Он задумался. Она еще раз медленно повторила, но уже слыша свои собственные слова, так, как будто она бог и может дать и разрешить все:
— Что? Вы? Хотите?
Он признался, что забыл.
— Ну, вспомните, — говорит Тулупова.
— Сейчас, — говорит он.
— Маша, молодой человек забыл, что ему надо взять у нас, — объясняет ситуацию Людмила, и все повторяется.
Теперь Маша спрашивала: что вы хотите? Он не помнит.
— Вы вернитесь туда, — посоветовала Тулупова, — где были, и вспомните, что вам преподаватель велел взять в библиотеке. Это какой-то концерт? Автор на букву …
Буква опять застыла в воздухе. И надолго.
Шло время, так, что слышно было движение стрелок на всех часах и везде.
Тулупова, чтобы не выглядеть богом, добавила два слова к прозвучавшему “что вы хотите…”:
— Что, вы, хотите… в нашей… библиотеке?
Зазвонил телефон. Маша взяла трубку:
— Вас, Людмила Ивановна.
— Да. Аркадий. Да.
Раппопорт позвонил сказать, хотя и приезжал для этого, чтобы в удобный для нее день она пришла к нему домой и познакомилась с мамой, ведь они будут скоро справлять Новый год. С мамой он уже обо всем договорился, но заволновался и забыл пригласить.

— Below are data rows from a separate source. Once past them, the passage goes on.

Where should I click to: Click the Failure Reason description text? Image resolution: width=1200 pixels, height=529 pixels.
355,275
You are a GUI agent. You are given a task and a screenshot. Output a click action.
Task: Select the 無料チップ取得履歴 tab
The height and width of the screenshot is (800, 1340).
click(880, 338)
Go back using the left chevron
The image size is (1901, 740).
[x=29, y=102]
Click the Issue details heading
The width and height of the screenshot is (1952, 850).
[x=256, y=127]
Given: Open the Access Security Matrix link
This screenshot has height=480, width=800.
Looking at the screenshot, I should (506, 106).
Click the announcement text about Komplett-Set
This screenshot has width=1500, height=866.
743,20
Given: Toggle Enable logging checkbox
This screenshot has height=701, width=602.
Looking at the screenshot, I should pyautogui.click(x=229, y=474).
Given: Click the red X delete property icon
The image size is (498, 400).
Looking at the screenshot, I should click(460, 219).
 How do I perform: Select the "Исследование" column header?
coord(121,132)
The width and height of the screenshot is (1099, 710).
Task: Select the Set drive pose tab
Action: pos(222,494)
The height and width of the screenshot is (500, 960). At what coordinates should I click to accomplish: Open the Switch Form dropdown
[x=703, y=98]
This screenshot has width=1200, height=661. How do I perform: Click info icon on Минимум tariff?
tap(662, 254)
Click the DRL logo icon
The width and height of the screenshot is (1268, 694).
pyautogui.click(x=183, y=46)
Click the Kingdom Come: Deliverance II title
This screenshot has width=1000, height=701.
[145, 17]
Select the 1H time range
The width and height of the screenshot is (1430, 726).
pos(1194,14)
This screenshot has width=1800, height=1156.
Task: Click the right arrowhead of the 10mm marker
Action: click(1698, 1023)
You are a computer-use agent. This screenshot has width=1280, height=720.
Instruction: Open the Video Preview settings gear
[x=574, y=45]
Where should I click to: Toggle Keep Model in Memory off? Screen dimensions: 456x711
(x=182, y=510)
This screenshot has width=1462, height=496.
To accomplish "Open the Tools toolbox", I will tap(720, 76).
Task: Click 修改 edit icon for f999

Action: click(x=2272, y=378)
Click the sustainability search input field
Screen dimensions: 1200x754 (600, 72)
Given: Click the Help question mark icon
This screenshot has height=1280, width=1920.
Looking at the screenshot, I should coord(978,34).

— Ничего, — отвечала Тулупова. — Сегодня день, когда все все забывают.
Через несколько минут на мобильный позвонил Хирсанов, и Тулупова, услышав его голос в трубке, почувствовала, что знала точно, наперед, что он позвонит, а за ним обязательно ее номер наберет Вольнов.
Хирсанов источал комплименты, говорил, что уезжал “по экспертной линии в регион” и не мог набрать, но в среду он будет свободен и они поедут на дачу к другу — там есть бассейн, баня — и что он отказов не принимает — надо отдыхать. Тулупова ответила, что подумает, но не обещает точно.
Когда услышала новый звонок, ей сразу захотелось сказать — “привет, Вольнов”. Она знала, что мужчины будто чувствовали соперничество, их желание пропитывало все пространство вокруг нее, но в телефоне услышала голос и милые интонации Марины Исааковны Шапиро.
— Ты была в синагоге, Мила? — спросила Шапиро после того, как подробно расспросила о детях.
— Нет, — ответила Тулупова. — Конечно, нет, я же православная.
— Но сегодня у тебя есть возможность туда попасть: я на старости лет развожусь. Стоило мне только выйти на пенсию, как ко мне пристали с разводом.
— Марина Исааковна, ничего не понимаю, вы же и не были замужем, кажется.
— Я тоже так думала до недавнего времени. Ты можешь отпроситься и в три быть в центре? Мы тебя подхватим в районе Пушкинской, да, Пушкинской. Я правильно говорю, Арон, мы через что будем проезжать? — переспросила она какого-то Арона. — В три на Пушкинской, на той стороне, где музей революции бывший, сейчас он как-то по-другому называется…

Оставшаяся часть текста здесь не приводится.